Memorial of Saint Dominic Guzman, priest
(Numbers 12:1-13; Matthew 14: 22-36)
In May American Catholics were amazed to hear of a nun’s
dead body discovered uncorrupted four years after its burial. Immediately they asked if the nun, Sr.
Wilhelmina Lancaster, was not a saint.
She founded her religious community and was known for her devotion to
Mary, the Mother of our Lord.
Hearing of Sr. Wilhelmina, many Dominicans friars and
sisters thought of their founder St. Dominic Guzman. When his body was exhumed
after being buried twelve years, a sweet fragrance ascended from the
casket. The aroma sealed the case of
Dominic’s sanctity. Dominicans in the
first third of the thirteenth century worried that their founder was not being given
due recognition. His contemporary, St.
Francis of Assisi, was canonized within two years of his death. Not as charismatic as “il poverello,”
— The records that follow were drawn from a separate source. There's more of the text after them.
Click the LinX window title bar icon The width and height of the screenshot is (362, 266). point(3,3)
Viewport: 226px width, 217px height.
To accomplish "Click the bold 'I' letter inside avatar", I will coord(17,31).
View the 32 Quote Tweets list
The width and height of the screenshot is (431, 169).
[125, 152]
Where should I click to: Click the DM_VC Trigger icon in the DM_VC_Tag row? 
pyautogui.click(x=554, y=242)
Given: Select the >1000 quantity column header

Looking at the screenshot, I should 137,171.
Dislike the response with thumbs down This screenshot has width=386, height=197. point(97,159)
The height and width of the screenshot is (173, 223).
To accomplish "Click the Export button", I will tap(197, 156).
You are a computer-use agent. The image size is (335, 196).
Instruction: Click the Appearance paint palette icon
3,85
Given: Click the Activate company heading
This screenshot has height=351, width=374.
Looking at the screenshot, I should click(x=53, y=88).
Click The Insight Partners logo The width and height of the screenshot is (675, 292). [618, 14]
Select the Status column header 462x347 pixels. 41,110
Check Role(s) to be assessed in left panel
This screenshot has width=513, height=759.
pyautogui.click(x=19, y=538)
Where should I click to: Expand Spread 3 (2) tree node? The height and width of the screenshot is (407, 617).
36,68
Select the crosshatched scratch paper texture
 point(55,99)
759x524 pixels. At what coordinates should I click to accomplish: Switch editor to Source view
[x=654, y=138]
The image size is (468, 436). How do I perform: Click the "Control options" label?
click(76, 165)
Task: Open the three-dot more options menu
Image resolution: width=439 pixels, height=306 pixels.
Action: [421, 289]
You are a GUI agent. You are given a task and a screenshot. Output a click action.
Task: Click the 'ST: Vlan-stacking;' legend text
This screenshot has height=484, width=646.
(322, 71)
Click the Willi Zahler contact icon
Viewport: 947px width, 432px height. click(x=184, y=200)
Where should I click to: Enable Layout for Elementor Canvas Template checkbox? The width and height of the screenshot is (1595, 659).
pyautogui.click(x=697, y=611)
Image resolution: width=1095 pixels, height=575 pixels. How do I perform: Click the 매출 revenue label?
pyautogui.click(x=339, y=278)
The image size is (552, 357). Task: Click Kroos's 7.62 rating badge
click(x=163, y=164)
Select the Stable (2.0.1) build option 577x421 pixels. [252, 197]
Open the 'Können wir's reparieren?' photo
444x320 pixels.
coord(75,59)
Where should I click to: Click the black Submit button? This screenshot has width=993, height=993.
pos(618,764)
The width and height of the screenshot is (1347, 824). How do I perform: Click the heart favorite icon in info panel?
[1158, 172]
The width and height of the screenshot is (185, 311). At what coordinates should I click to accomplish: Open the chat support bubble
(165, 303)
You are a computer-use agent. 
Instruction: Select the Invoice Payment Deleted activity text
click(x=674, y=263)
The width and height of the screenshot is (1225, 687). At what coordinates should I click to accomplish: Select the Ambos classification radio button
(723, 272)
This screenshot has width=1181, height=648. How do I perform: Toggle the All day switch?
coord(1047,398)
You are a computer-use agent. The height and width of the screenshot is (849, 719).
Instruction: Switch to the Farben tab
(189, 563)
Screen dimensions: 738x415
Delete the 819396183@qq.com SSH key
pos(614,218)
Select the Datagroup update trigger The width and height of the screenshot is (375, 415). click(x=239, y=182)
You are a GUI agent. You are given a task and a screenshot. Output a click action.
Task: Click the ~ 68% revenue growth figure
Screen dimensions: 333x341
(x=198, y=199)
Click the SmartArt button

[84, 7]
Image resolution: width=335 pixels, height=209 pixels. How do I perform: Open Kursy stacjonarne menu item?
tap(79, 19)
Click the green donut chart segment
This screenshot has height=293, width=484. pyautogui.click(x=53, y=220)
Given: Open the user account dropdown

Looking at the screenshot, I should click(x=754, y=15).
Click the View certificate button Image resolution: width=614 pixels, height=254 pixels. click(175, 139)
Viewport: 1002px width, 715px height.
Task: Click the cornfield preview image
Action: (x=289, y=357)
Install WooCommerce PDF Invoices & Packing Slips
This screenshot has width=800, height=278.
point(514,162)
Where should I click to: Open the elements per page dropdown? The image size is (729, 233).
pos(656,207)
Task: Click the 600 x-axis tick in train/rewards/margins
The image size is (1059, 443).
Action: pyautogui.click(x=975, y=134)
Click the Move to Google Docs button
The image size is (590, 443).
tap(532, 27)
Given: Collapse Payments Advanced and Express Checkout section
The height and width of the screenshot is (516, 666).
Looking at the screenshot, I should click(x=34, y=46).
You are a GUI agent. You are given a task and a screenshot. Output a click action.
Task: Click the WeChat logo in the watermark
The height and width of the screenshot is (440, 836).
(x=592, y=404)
Dominic was nevertheless a very holy man who displayed a critical quality for
the renewal of the human heart.
St. Dominic was a man of community. He did not call attention to himself but
worked steadfastly for the good of the whole. He founded the Order of Preachers to assist
the Church in its re-evangelization of southern France where heresy had taken
hold. He also had the foresight to
organize a community of nuns to pray for the preaching friars. Beyond his example of prayer and fraternity,
he left the Order with a functional Constitution. Its flexibility and prudence have allowed the
Order to remain undivided for over eight hundred years.